EXERCISE INSTRUCTIONS: Copy out every line of text in the material below word for word, leaving out the pictures.

SUPPLIED DATA:
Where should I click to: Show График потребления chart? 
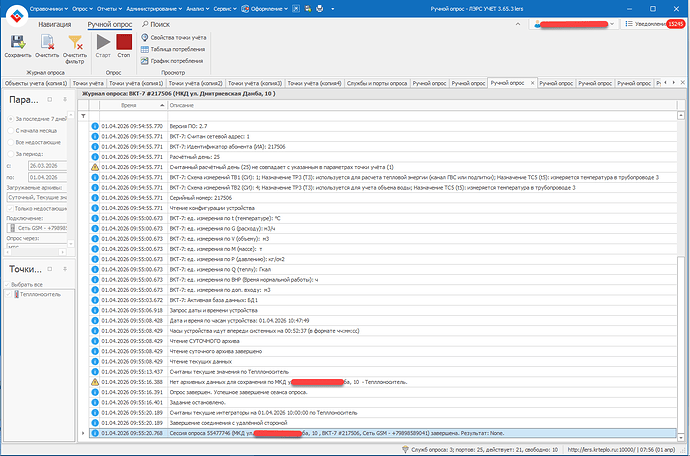pos(178,61)
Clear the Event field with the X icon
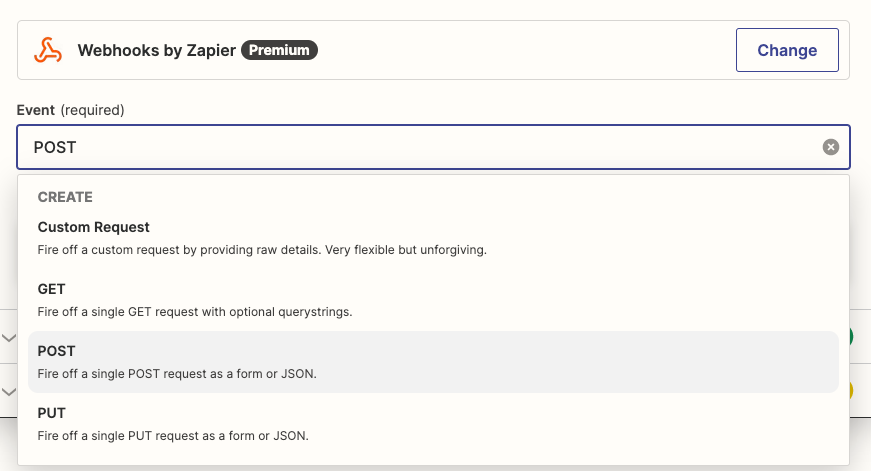This screenshot has height=471, width=871. pyautogui.click(x=830, y=147)
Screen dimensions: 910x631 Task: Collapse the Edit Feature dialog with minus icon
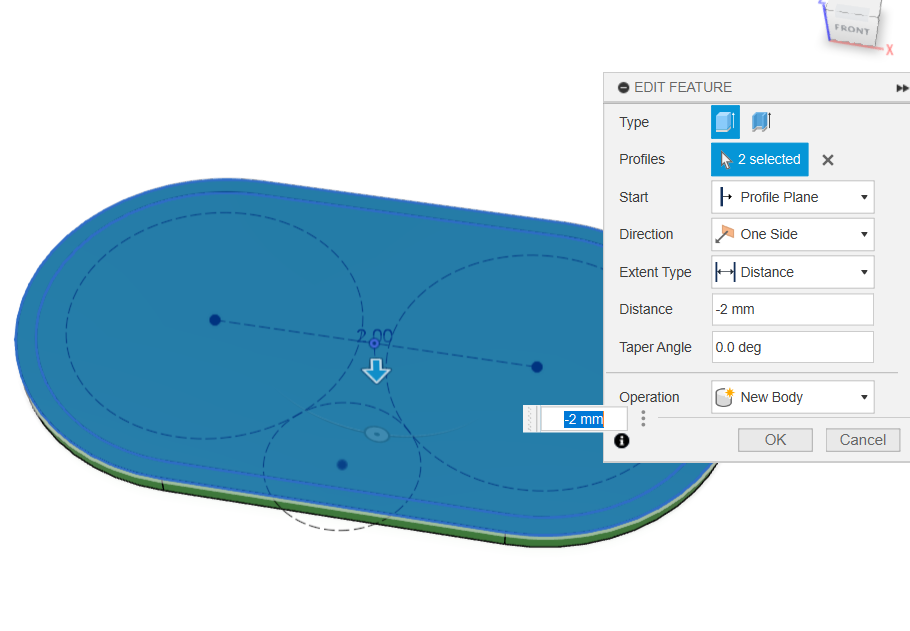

FINISHED EXERCISE:
Where should I click to: Show График потребления chart? 
pos(178,61)
Clear the Event field with the X icon
This screenshot has height=471, width=871. pyautogui.click(x=830, y=147)
Screen dimensions: 910x631 Task: Collapse the Edit Feature dialog with minus icon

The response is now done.